Copy the lines below verbatim, beginning at the line containing "Identify the click" and ending at the line containing "NEWS (1437, 110)", both included.
··· Data entries ···
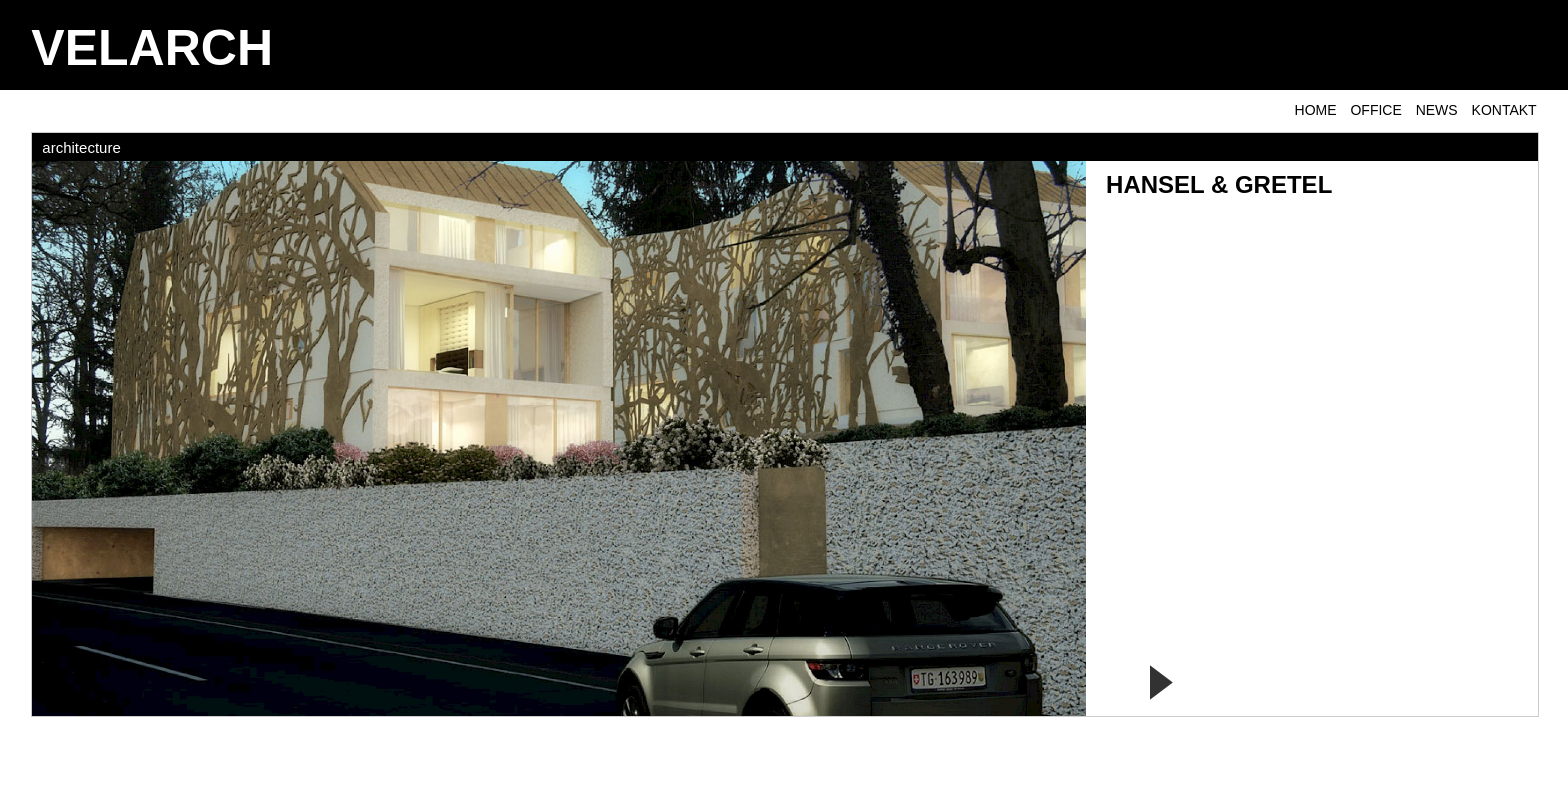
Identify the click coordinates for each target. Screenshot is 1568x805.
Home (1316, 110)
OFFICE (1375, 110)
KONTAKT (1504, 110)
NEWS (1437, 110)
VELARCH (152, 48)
···
··· Data entries ···
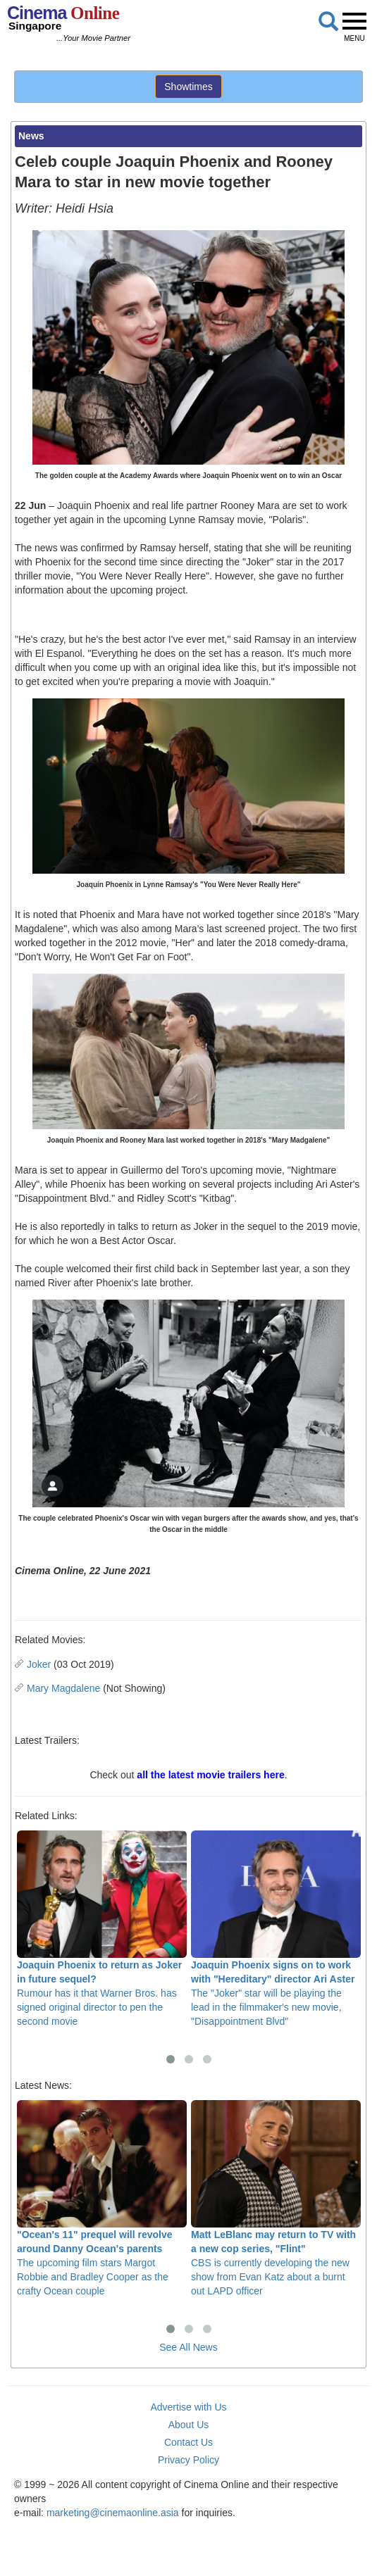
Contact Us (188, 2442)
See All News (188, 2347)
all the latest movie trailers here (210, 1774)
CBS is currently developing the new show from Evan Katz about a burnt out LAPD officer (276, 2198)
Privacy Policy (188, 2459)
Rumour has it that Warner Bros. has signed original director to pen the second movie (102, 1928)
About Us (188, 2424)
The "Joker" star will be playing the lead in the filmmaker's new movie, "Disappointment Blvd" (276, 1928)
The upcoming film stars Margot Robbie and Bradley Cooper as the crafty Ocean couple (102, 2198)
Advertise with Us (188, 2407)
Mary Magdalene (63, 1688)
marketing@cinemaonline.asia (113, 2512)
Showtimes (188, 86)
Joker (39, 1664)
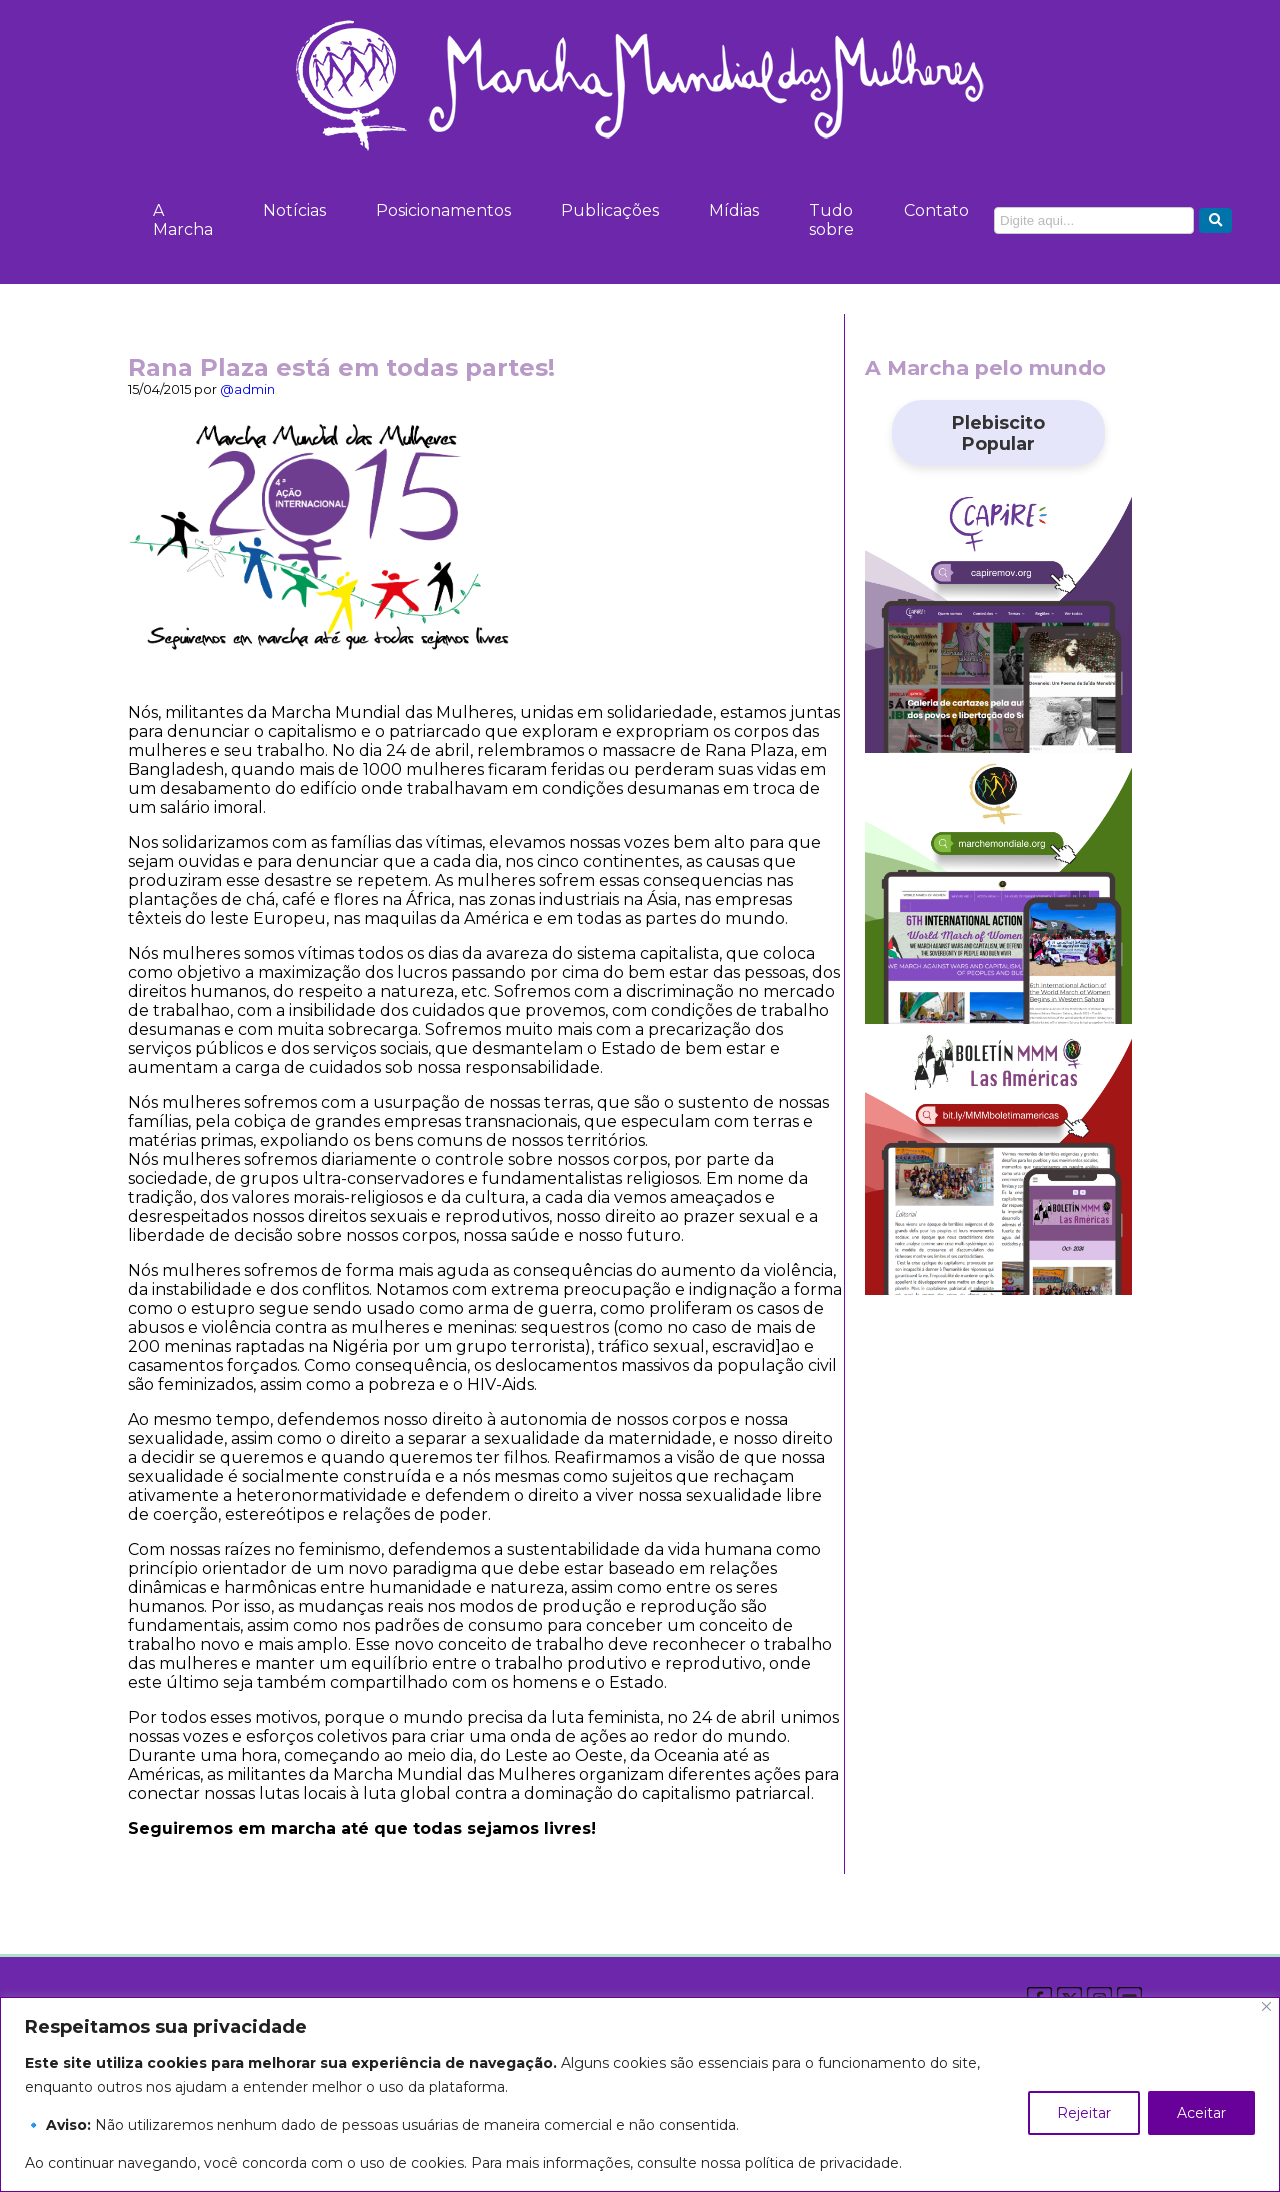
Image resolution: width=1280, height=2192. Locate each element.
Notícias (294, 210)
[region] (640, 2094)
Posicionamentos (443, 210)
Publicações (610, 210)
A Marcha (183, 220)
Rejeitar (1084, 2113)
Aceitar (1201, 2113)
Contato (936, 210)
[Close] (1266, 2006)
···
**Solved problem:**
Identify the click coordinates for each target. Screenshot is 1568x805.
Home (1316, 110)
OFFICE (1375, 110)
KONTAKT (1504, 110)
NEWS (1437, 110)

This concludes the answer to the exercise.